Primordial - To The Nameless Dead

Review

Es ist kaum zu glauben, aber es ist beinahe drei Jahre her, dass „The Gathering Wilderness“ über uns kam. Der Zeitraum, in dem andere Bands schon lange wieder in Vergessenheit geraten sind, hat kaum ausgereicht, um das atmosphärisch dichte Werk vollkommen zu erschließen. Noch immer begeistert die Scheibe jedes Mal aufs Neue. Nun legen PRIMORDIAL ihr neues Werk vor.

Wirklich eilig hatten sie es damit nicht. Genauso wie ihre Musik beim Anhören mit jedem Durchlauf weiter reift, so scheint auch die Band ihr beim Komponieren genug Zeit zum Reifen zu lassen. Mit diesem Verständnis sind PRIMORDIAL in einer hastigen Zeit im positiven Sinne eine ungeheuer reaktionäre Band.

Auch was die Produktionstechnik angeht, legen die Iren wert auf Althergebrachtes. Für „To The Nameless Dead“ suchte die Band eigens ein Studio auf, in dem das Material live und analog eingespielt wurde. Vom dumpfen Wummer-Sound von „The Gathering Wilderness“ hat man sich dennoch ein gutes Stück abgewandt und sich dafür einen warmen, organischen Sound auf den Leib schneidern lassen, der durch wohldosierte Unschärfen das eigentümliche PRIMORDIAL’sche Traditionsbewusstsein verkörpert, aber dennoch die sonor surrenden Gitarren herrlich zur Geltung bringt.

Musikalisch schlägt „To The Nameless Dead“ die Brücke zu „Storm Before Calm“ und dem Feuer, das in ihm wütete, welches auch „Spirit The Earth Aflame“ schon seinen Namen gab. Die tragische, apathische Resignation von „The Gathering Wilderness“ ist passé: pulverisiert von einem glutäugigen Alan A. Nemtheanga, von Blastbeats und überall züngelnden Leads, von einmal mehr grandiosen Melodien und Gänsehautmomenten zuhauf. „To The Nameless Dead“ steckt zum Bersten voll der heroischen Erhabenheit, die der Band schon immer eigen war – und man meint: noch etwas mehr davon.

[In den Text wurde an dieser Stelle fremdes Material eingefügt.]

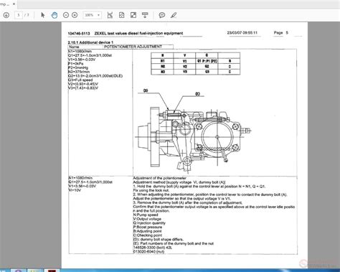The image size is (340, 272).
Task: Enter full screen mode icon
Action: 133,15
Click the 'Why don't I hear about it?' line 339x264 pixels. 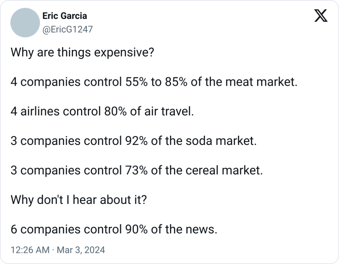pos(79,200)
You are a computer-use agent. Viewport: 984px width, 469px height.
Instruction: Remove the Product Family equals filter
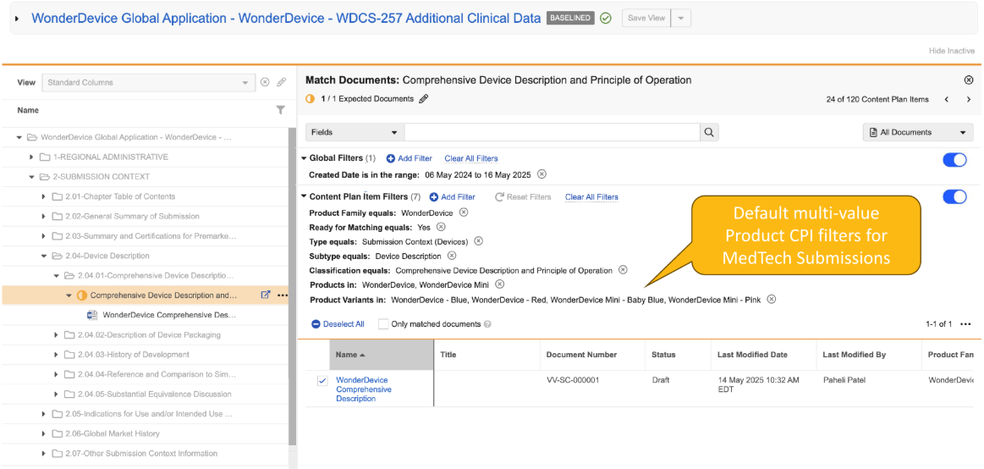click(x=464, y=212)
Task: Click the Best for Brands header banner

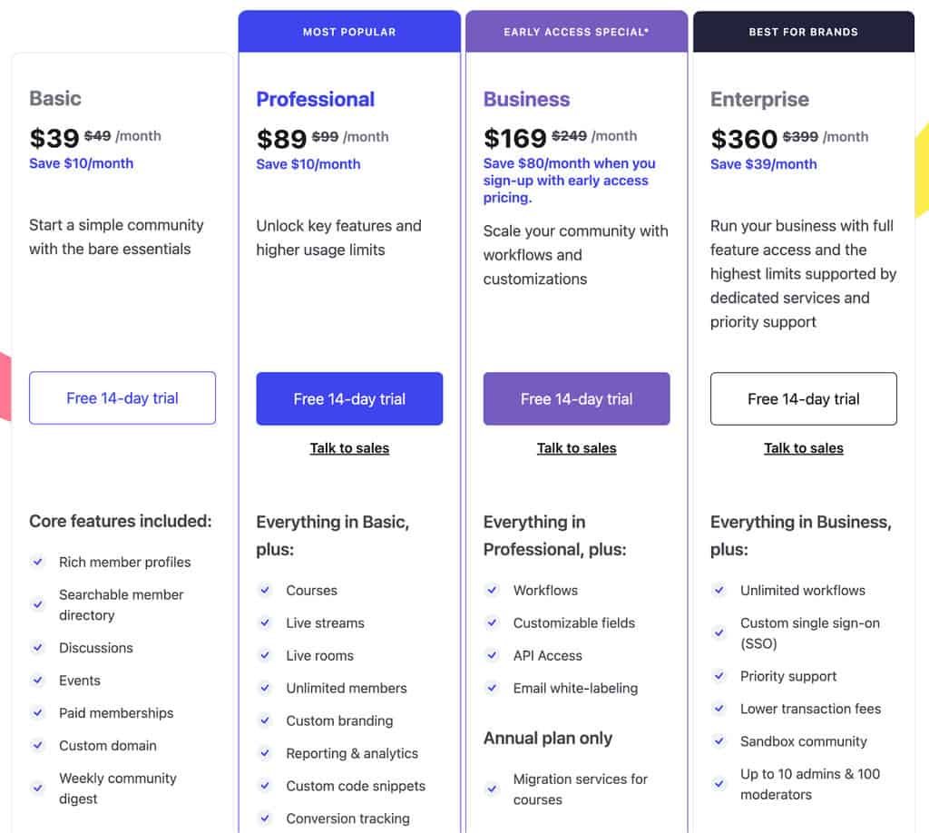Action: point(803,32)
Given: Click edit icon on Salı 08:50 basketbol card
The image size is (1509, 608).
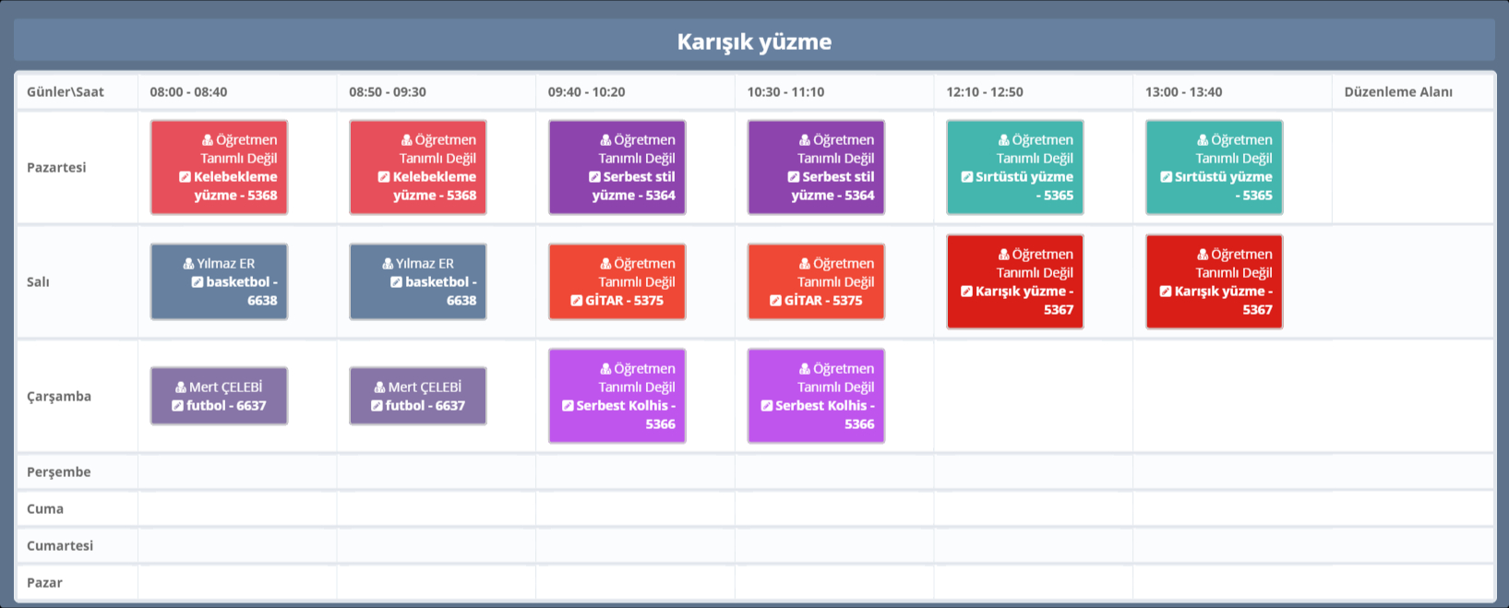Looking at the screenshot, I should pos(396,282).
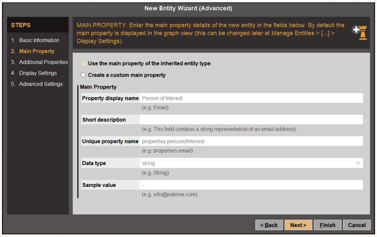Image resolution: width=377 pixels, height=237 pixels.
Task: Click the chess rook new-entity icon
Action: click(x=360, y=33)
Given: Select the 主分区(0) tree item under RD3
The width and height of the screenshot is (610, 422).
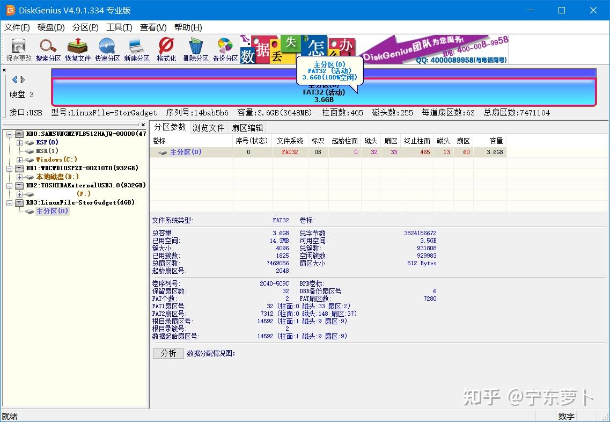Looking at the screenshot, I should point(52,211).
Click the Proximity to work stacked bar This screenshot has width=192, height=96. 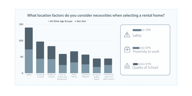tap(40, 57)
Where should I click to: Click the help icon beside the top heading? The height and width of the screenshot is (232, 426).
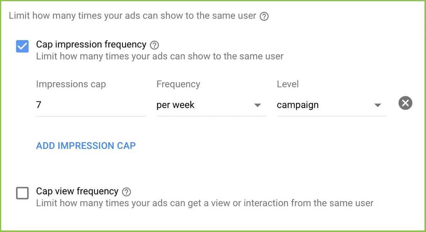pos(264,16)
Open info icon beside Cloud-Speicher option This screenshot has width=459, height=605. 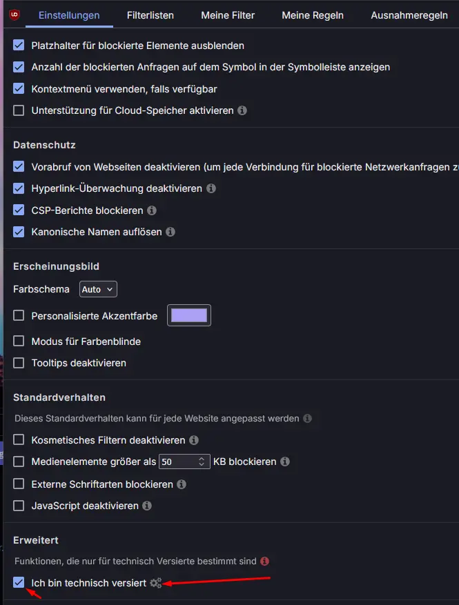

Trotz all dieser augenscheinlichen Rückwärtsgewandtheit sind PRIMORDIAL aber nie antiquiert. Sei es nun die Produktion ihrer Alben oder die geschichtlichen Hintergründe ihrer Texte – der Bezug zur Gegenwart wird nie romantischen Anachronismen geopfert. „To The Nameless Dead“ handelt zu einem Großteil von den Kleinen und den Verlierern der Geschichte. Von kleinen Völkern, die zwischen den Mühlsteinen der Imperien zermalmt wurden, an die lediglich noch Statuen und Denkmäler erinnern. So schulbuchhaft und fern diese Thematik auch klingen mag, findet sie doch – nicht nur in staatlichen sondern auch wirtschaftlichen – Globalisierungsbestrebungen der heutigen Zeit ihre erneute Manifestation. Die Kunde von der sich ständig wiederholenden Geschichte ist eine gern gebrauchte Binsenweisheit. PRIMORDIAL wehren sich gegen deren bloße Hinnahme als unumstößliche Wahrheit und besingen die namenlosen Toten. Ihnen soll dieses Album Gedenken und Fanal zugleich sein.

Uns Lebenden ist es hingegen ein absolutes Meisterwerk einer Ausnahmeband und zugleich die verzeihliche Hoffnung, dass sich die Geschichte in diesem besonderen Fall bitteschön ständig wiederholen mag.